====== SELECTION

# vLLM Server Test

This notebook tests the vLLM server running with Llama-3.1-8B-Instruct model.

In [1]:
import requests
import json
from typing import List, Dict, Any

In [2]:
# Server configuration
BASE_URL = "http://localhost:8000/v1"

In [3]:
# Get available models
response = requests.get(f"{BASE_URL}/models")
payload = response.json()['data']
available_models = [item['id'] for item in payload if item['object']=='model']
print(available_models)

DEFAULT_MODEL = next(iter(available_models))

['meta-llama/Llama-3.1-8B-Instruct']


In [4]:
def send_chat_completion(
    messages: List[Dict[str, str]],
    temperature: float = 0.7,
    max_tokens: int = 150,
    stream: bool = False,
    model: str = DEFAULT_MODEL,
) -> Dict[str, Any]:
    """
    Send a chat completion request to the vLLM server.

    Args:
        messages: List of message dictionaries with 'role' and 'content'
        temperature: Sampling temperature (0.0 to 1.0)
        max_tokens: Maximum number of tokens to generate
        stream: Whether to stream the response

    Returns:
        Response dictionary from the server
    """

============
====== SUPPLIED INFORMATION

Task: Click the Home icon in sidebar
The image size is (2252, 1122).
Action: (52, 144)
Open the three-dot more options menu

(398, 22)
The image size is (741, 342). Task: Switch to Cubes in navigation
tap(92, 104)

============

# GIVEN EXERCISE:
Pick up the vLLM server test notebook right after its last line and keep writing it from there.

# RESPONSE:
    payload = {
        "model": model,
        "messages": messages,
        "temperature": temperature,
        "max_tokens": max_tokens,
        "stream": stream,
    }

    try:
        chat_endpoint = f"{BASE_URL}/v1/chat/completions"
        response = requests.post(
            chat_endpoint,
            json=payload,
            headers={"Content-Type": "application/json"},
        )
        response.raise_for_status()
        return response.json()
    except requests.exceptions.RequestException as e:
        print(f"Request failed: {e}")
        return None

## Test 1: Simple greeting

In [5]:
# Test 1: Simple greeting
messages = [
    {"role": "user", "content": "Hello! How are you today?"}
]

response = send_chat_completion(messages)
if response:
    print("Response:")
    print(json.dumps(response, indent=2))
    print("\nGenerated text:")
    print(response["choices"][0]["message"]["content"])
else:
    print("Failed to get response")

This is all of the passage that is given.